TEXT SECTION
The question then is: how can we achieve full post-quantum security and give a handshake that is efficient to be used?

A more efficient proposal: KEMTLS

There is a long history of other mechanisms, besides signatures, being used for authentication. Modern protocols, such as the Signal protocol, the Noise framework, or WireGuard, rely on key exchange mechanisms for authentication; but they are unsuitable for the TLS 1.3 case as they expect the long-term key material to be known in advance by the interested parties.

The OPTLS proposal by Krawczyk and Wee authenticates the TLS handshake without signatures by using a non-interactive key exchange (NIKE). However, the only somewhat efficient construction for a post-quantum NIKE is CSIDH, the security of which is the subject of an ongoing debate. But we can build on this idea, and use KEMs for authentication. KEMTLS, the current proposed experiment, replaces the handshake signature by a post-quantum KEM key exchange. It was designed and introduced by Peter Schwabe, Douglas Stebila and Thom Wiggers in the publication ‘Post-Quantum TLS Without Handshake Signatures’.

KEMTLS, therefore, achieves the same goals as TLS 1.3 (authentication, confidentiality and integrity) in the face of quantum computers. But there’s one small difference compared to the TLS 1.3 handshake. KEMTLS allows the client to send encrypted application data in the second client-to-server TLS message flow when client authentication is not required, and in the third client-to-server TLS message flow when mutual authentication is required. Note that with TLS 1.3, the server is able to send encrypted and authenticated application data in its first response message (although, in most uses of TLS 1.3, this feature is not actually used). With KEMTLS, when client authentication is not required, the client is able to send its first encrypted application data after the same number of handshake round trips as in TLS 1.3.

Intuitively, the handshake signature in TLS 1.3 proves possession of the private key corresponding to the public key certified in the TLS 1.3 server certificate. For these signature schemes, this is the straightforward way to prove possession; another way to prove possession is through key exchanges. By carefully considering the key derivation sequence, a server can decrypt any messages sent by the client only if it holds the private key corresponding to the certified public key. Therefore, implicit authentication is fulfilled. It is worth noting that KEMTLS still relies on signatures by certificate authorities to authenticate the long-term KEM keys.

With KEMTLS, application data transmitted during the handshake is implicitly authenticated rather than explicitly (as in TLS 1.3), and has slightly weaker downgrade resilience and forward secrecy; but full downgrade resilience and forward secrecy are achieved once the KEMTLS handshake completes.

SUPPLIED INFORMATION
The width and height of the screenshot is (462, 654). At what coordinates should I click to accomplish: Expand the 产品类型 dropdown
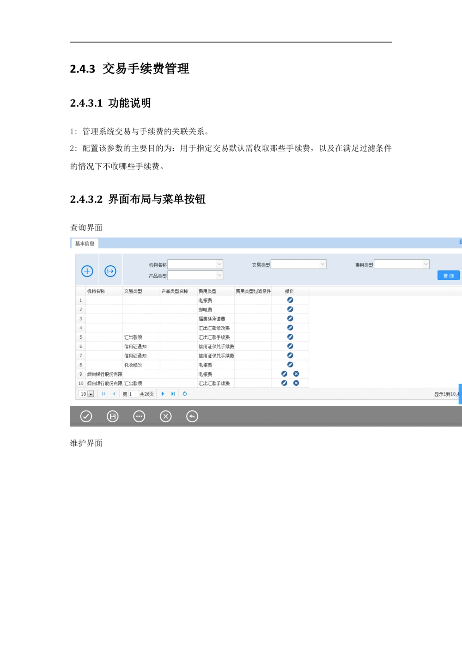219,275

GIVEN EXERCISE
Print, word for word, the portion of the KEMTLS passage starting at "Intuitively, the handshake" and ending at "long-term KEM keys.". The listing was drawn from a separate source.

SOLUTION BELOW
Intuitively, the handshake signature in TLS 1.3 proves possession of the private key corresponding to the public key certified in the TLS 1.3 server certificate. For these signature schemes, this is the straightforward way to prove possession; another way to prove possession is through key exchanges. By carefully considering the key derivation sequence, a server can decrypt any messages sent by the client only if it holds the private key corresponding to the certified public key. Therefore, implicit authentication is fulfilled. It is worth noting that KEMTLS still relies on signatures by certificate authorities to authenticate the long-term KEM keys.